Saturday, 17 January 2015

Desk Perception

Someone at work (Roger - not from my team) told me about an encounter he had with his manager's boss (Rory) earlier. On this particular day, a lot of the team was working from home, a fairly common occurrence around the Christmas period, as people have family over and children are home from school. The guy from work had been working all day, when he left to attend a meeting with his area manager (which is Rory's boss). The meeting was just him and the area manager, who wanted to check in on how things were doing. During the meeting he got a phone call, which he didn't answer, given the seriousness of the meeting that he was in.

Afterwards, he checked his phone to find it was a call from his manager's boss. He returned to his computer to find an email from him, "Where are you, you haven't been at your desk all day?!" He said he had been at his desk all day, except for that one meeting, only Rory wasn't even around to see him. So he confronted him and asked why he sent that email. Rory responded that it gave a bad impression when he wasn't at his desk. Roger said that he was at his desk the entire day, except when Rory's boss asked him to meet him. Rory said that their project manager came by and asked where everyone was, and it looked really bad that nobody was around.

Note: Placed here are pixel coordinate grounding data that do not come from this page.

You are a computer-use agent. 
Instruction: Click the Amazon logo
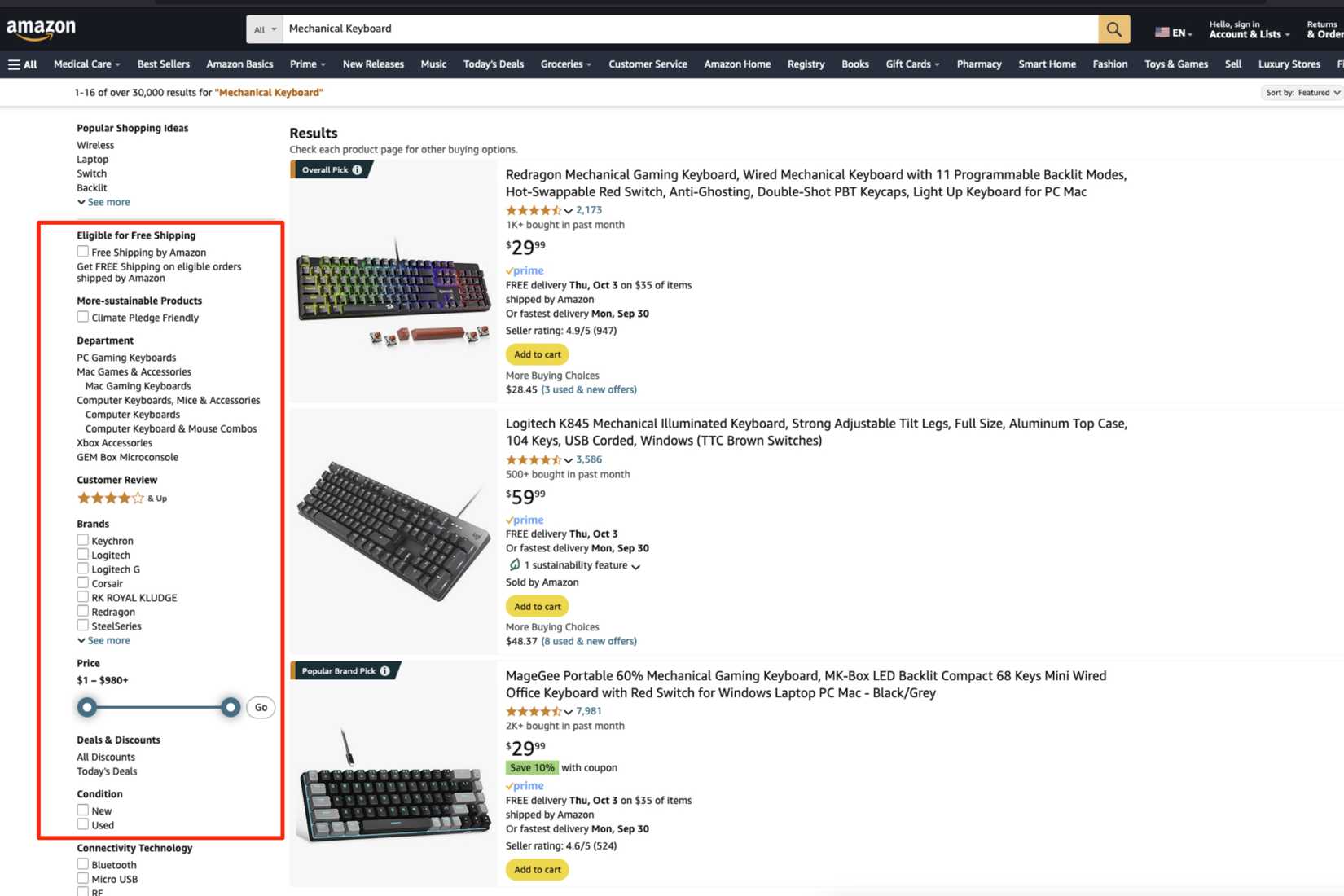41,29
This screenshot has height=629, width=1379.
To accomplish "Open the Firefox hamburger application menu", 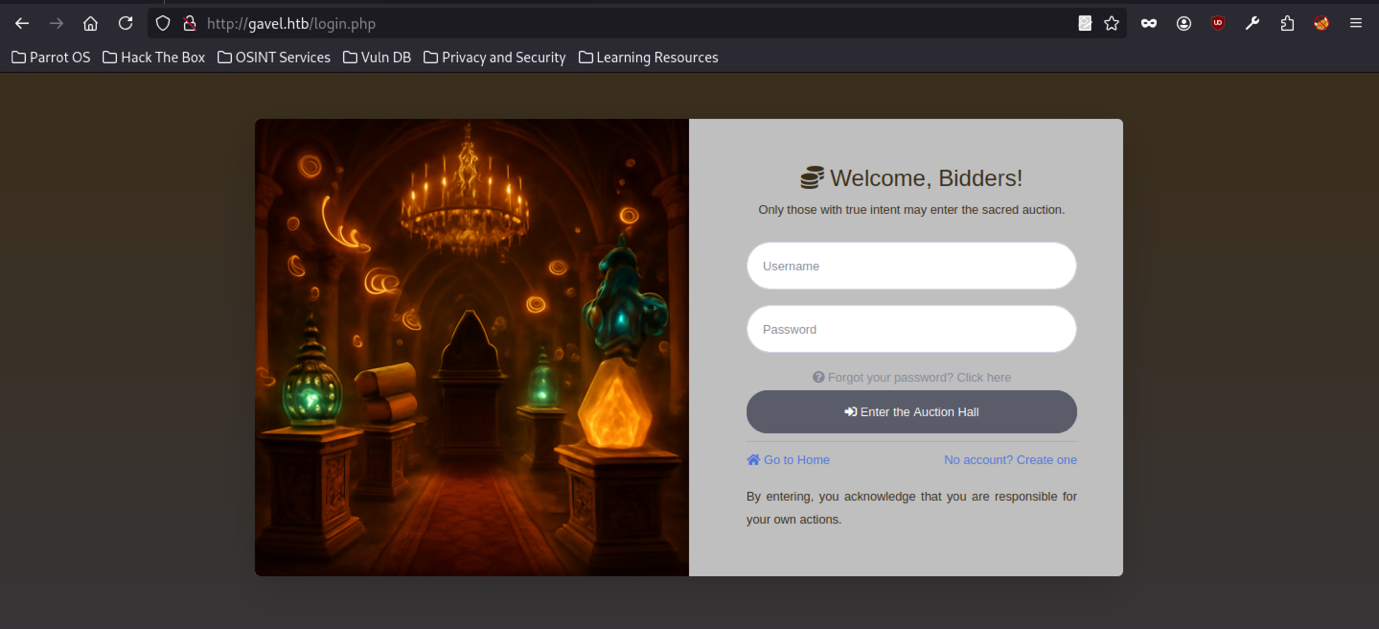I will coord(1356,23).
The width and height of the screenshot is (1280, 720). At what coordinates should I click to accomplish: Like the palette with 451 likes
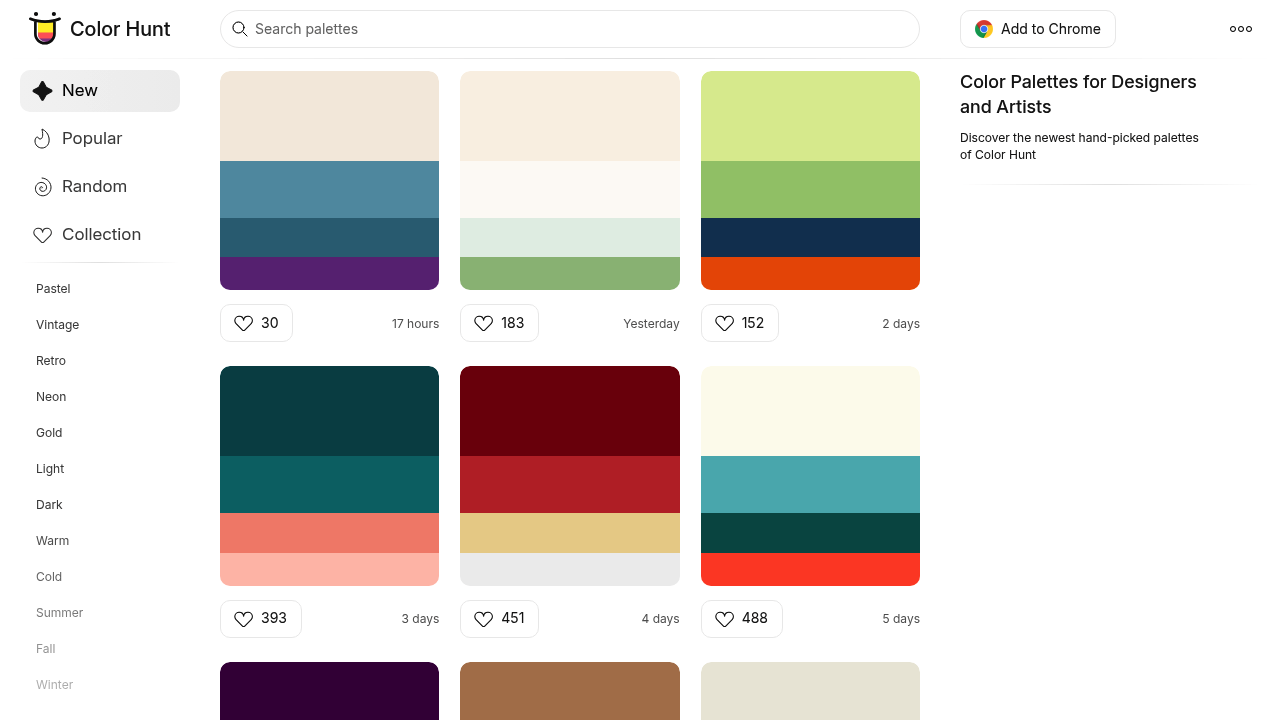click(483, 619)

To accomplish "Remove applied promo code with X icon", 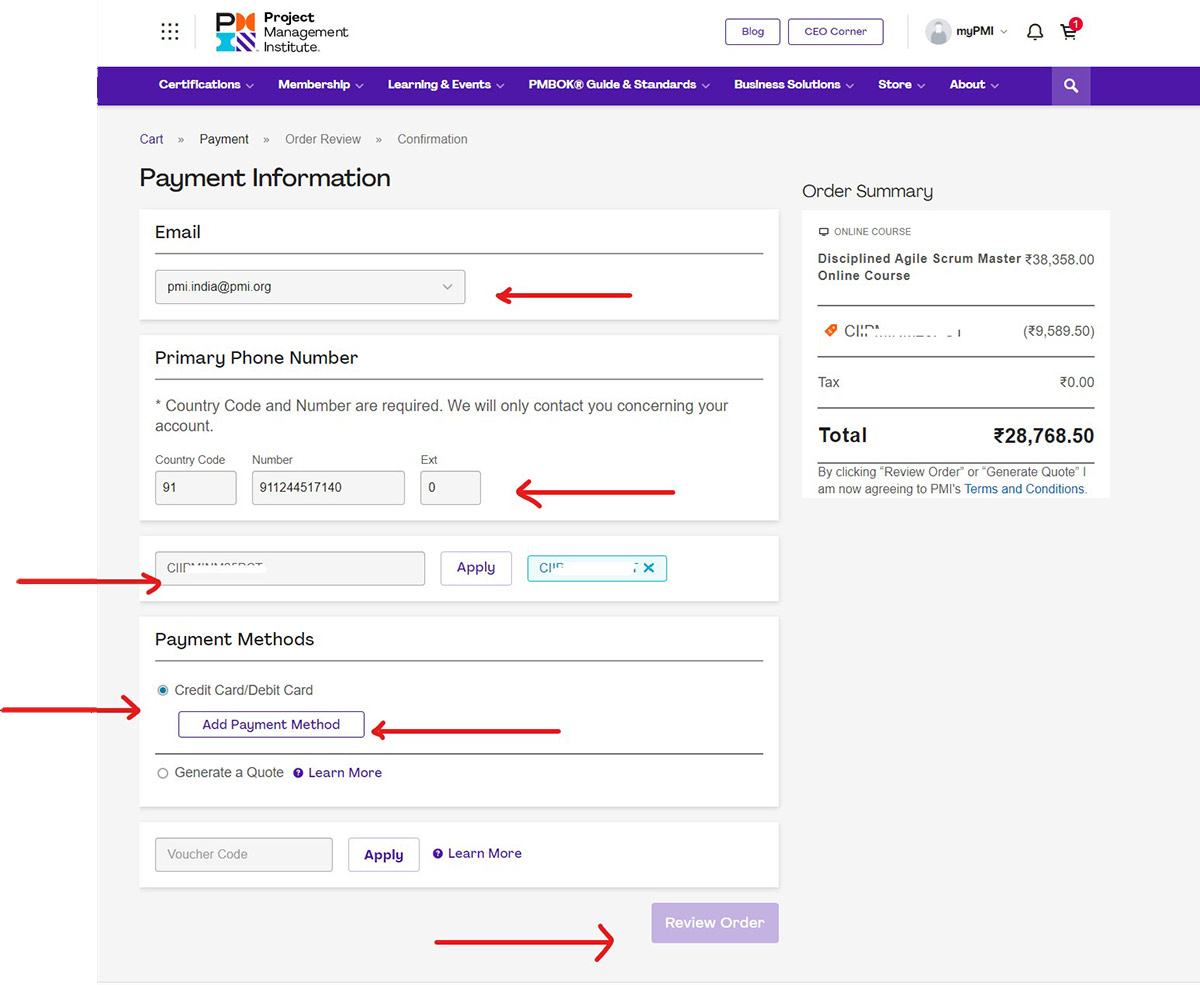I will pyautogui.click(x=648, y=568).
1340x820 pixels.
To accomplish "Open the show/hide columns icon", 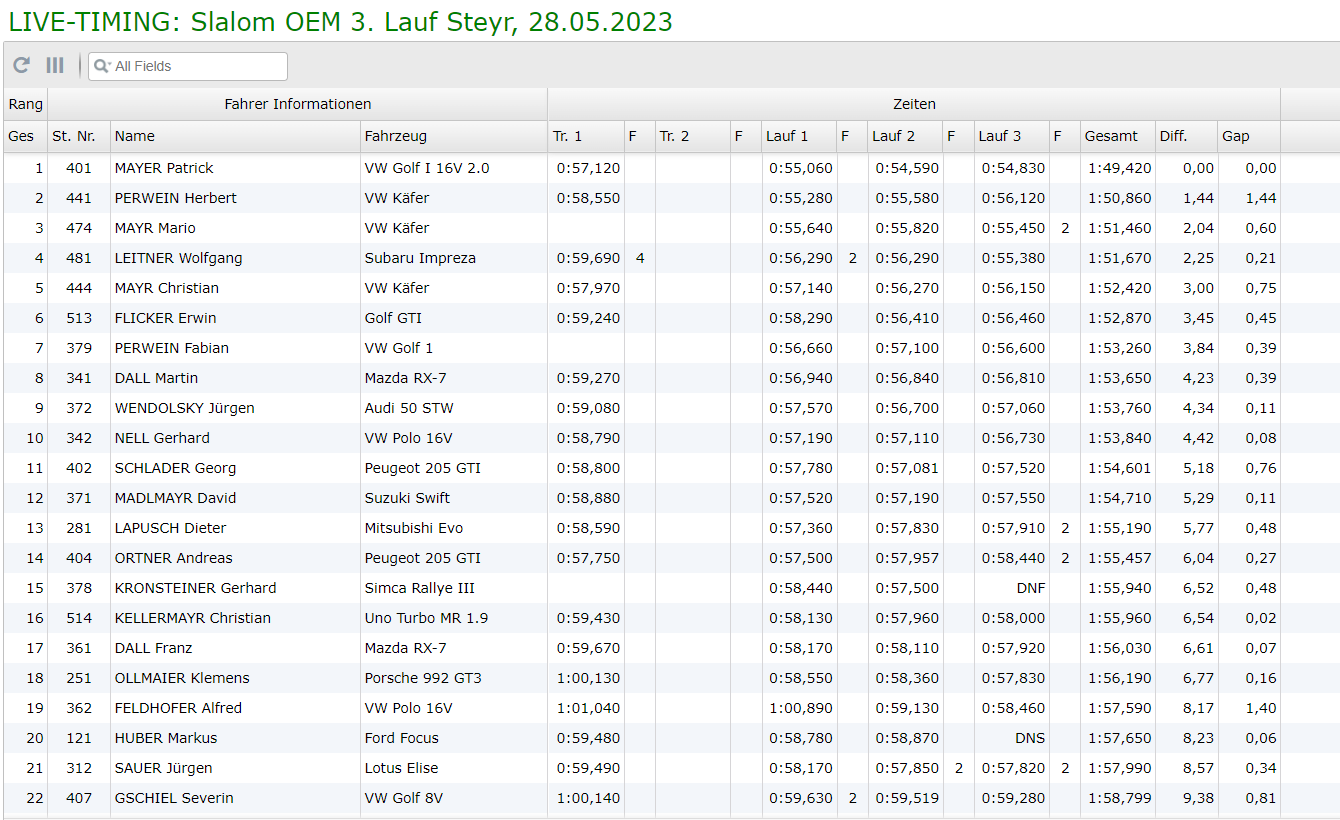I will click(55, 66).
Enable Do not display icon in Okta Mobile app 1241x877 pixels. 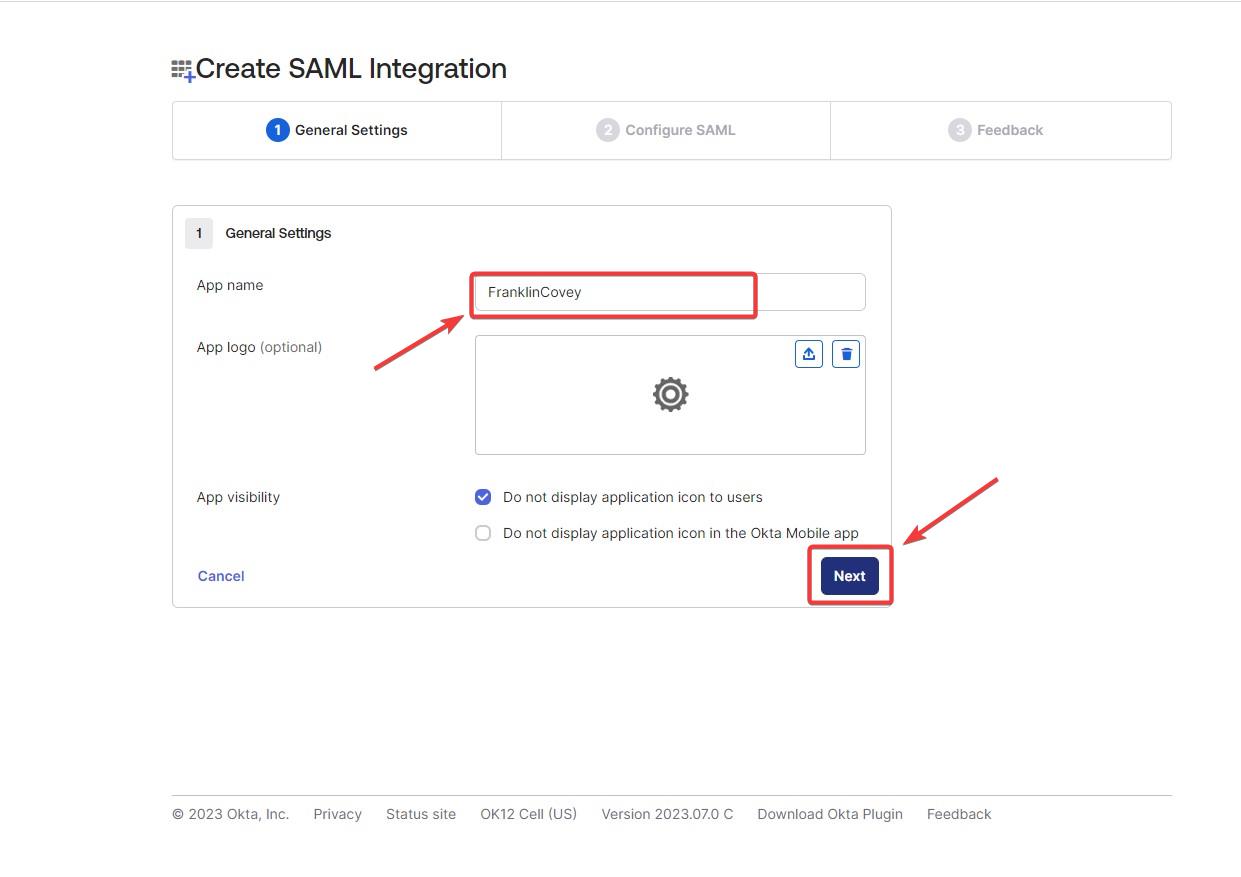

The whole being seen at your desk thing seems common at other offices, based on what I've heard from my other friends. Some people have strategies like leaving a spare coat on your chair, or a spare pair of glasses on your desk to make it look like you haven't gone home. In some cultures, it looks really bad for you to arrive after your boss, and/or leave after your boss. So you're left to surf the Internet, while hoping your boss leaves before you have no choice but to get take-away for dinner as you won't have enough time for your commute home and to cook dinner.

This kind of work culture seems to achieve nothing but to burn people out. I'm sure at the start, you get more productivity out of your workers, but this kind of work is not sustainable. People need to rest and recharge. They might be working 10 or 12 hours, but I doubt they're doing productive work for 10 or 12 hours. I don't think the mind can stay focused for that long, it's too draining. If you try to push someone to continue, the quality of their work will go down, and they'll start to make mistakes, which will require even more work to fix.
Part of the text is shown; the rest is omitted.